In the entries below, find the line with "You are a computer-use agent. Image" and the line with "Click the 'Behold Research:' headline line". Return those two lines and all lines between them, exactly.

Saved data entries:
=====
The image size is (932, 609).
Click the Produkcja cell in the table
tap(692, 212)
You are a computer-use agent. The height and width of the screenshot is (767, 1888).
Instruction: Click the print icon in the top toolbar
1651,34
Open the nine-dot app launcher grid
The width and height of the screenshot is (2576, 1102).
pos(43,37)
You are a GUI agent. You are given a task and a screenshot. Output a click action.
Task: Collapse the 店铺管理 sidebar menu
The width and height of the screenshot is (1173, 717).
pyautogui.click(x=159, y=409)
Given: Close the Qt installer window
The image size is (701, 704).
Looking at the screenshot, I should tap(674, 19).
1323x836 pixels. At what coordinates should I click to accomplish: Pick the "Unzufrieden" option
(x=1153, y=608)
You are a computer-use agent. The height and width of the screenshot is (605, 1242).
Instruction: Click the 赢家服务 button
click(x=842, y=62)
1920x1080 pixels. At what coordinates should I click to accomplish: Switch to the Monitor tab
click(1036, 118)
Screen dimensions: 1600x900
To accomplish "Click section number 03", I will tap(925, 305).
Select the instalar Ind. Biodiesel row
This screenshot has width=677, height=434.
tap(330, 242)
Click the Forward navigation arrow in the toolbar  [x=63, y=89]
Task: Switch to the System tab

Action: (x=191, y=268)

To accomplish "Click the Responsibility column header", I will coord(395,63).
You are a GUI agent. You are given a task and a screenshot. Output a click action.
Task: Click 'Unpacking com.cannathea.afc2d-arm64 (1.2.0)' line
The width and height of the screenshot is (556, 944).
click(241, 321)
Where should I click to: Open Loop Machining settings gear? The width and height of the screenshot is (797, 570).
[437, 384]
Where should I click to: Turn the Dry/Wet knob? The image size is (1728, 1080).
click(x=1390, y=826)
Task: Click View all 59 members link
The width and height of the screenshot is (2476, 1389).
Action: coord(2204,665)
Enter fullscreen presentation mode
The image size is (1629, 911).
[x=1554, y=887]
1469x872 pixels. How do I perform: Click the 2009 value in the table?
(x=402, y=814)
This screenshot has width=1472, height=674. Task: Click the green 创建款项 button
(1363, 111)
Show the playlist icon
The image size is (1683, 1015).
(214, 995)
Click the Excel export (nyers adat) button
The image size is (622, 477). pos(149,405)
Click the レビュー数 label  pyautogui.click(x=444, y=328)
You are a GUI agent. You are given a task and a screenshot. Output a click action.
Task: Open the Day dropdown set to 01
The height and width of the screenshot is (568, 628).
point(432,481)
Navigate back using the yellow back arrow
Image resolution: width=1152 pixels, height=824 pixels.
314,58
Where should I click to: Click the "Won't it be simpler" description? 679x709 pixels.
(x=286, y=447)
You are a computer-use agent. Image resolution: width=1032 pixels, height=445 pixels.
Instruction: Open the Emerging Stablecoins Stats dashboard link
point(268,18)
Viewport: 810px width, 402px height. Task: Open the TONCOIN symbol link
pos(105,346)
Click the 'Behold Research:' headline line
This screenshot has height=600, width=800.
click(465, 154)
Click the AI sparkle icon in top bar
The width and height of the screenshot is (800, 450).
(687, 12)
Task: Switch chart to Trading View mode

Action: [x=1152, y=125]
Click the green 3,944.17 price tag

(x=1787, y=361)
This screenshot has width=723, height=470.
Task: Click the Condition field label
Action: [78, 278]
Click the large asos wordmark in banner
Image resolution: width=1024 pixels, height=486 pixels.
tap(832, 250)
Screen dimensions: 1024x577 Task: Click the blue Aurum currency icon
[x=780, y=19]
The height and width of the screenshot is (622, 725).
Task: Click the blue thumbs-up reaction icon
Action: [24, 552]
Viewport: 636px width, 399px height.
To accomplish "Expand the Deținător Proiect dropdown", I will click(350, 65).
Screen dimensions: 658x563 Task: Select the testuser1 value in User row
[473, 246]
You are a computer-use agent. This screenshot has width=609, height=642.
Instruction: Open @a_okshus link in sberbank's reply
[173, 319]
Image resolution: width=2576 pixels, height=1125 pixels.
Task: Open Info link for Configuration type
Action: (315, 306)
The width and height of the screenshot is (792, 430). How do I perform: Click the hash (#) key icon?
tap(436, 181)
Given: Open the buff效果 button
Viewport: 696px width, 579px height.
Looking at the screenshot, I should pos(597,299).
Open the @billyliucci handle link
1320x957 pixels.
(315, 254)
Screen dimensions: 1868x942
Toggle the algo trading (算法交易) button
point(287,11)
=====
■ SOLUTION
You are a computer-use agent. Image resolution: width=1032 pixels, height=445 pixels.
Instruction: Open the Emerging Stablecoins Stats dashboard link
point(268,18)
Viewport: 810px width, 402px height. Task: Open the TONCOIN symbol link
pos(105,346)
Click the 'Behold Research:' headline line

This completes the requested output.